## [Text for analysis]
━━━━━━━━━━━━━━━━

There is, frankly, way too much noise on AEO/GEO for start-ups.

You already know just how focussed start-ups need to be (as if we don't already have enough to think about), but leaders increasingly understand that something needs to happen to get their brand talked about by AI, but not always what, or what expectations they should have.

Does my start-up need to think about AEO and GEO?

In a nutshell...

If you're still establishing a basic pipeline or product-market fit, I probably wouldn't even stick a nose down the AEO/GEO rabbit hole (yet). Optimising for AI answers is almost certainly not your biggest bottleneck.

Use AEO/GEO to scale your position once the fundamentals are in place.

Otherwise...

The commercial point of doing AEO/GEO

The idea behind working on AEO/GEO is that we're trying to...

  1. Be discovered through AI
  2. Build trust in a buyer's mind as early as possible.

━━━━━━━━━━━━━━━━

## [Data segment]
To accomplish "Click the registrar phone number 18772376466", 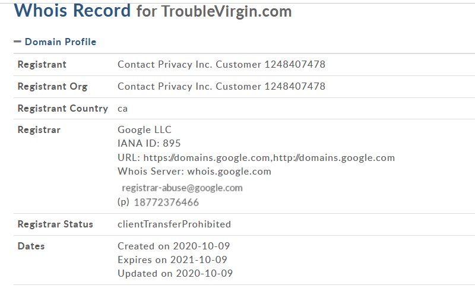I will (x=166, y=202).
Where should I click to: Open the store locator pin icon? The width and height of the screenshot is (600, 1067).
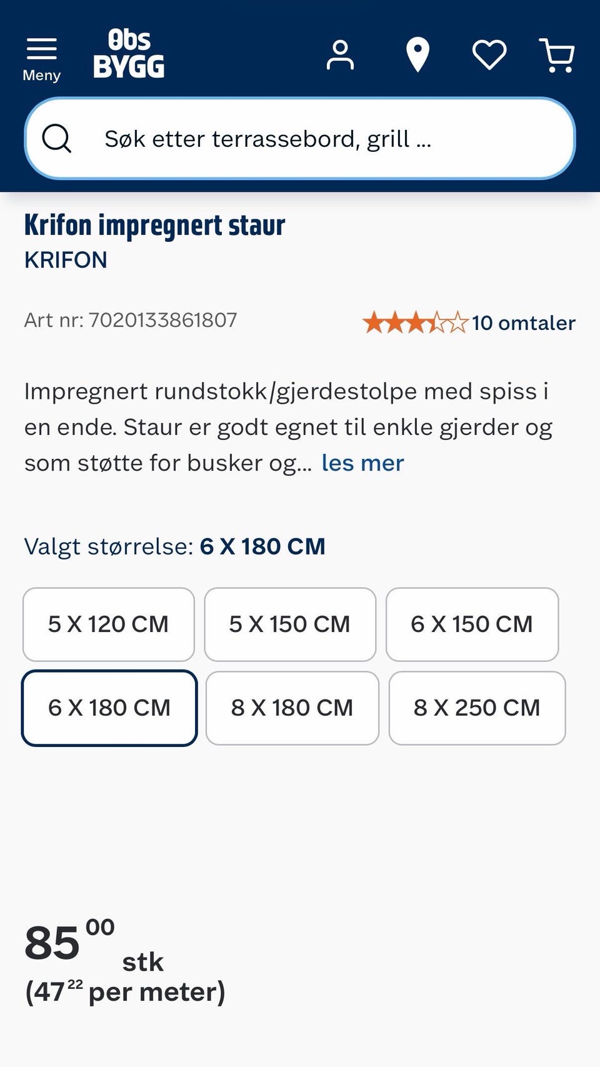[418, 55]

━━━━━━━━━━━━━━━━

Can you reproduce, word for word, the passage of the AEO/GEO start-up piece that opens with the words containing "In a nutshell..." and closes with "Otherwise..."?

In a nutshell...

If you're still establishing a basic pipeline or product-market fit, I probably wouldn't even stick a nose down the AEO/GEO rabbit hole (yet). Optimising for AI answers is almost certainly not your biggest bottleneck.

Use AEO/GEO to scale your position once the fundamentals are in place.

Otherwise...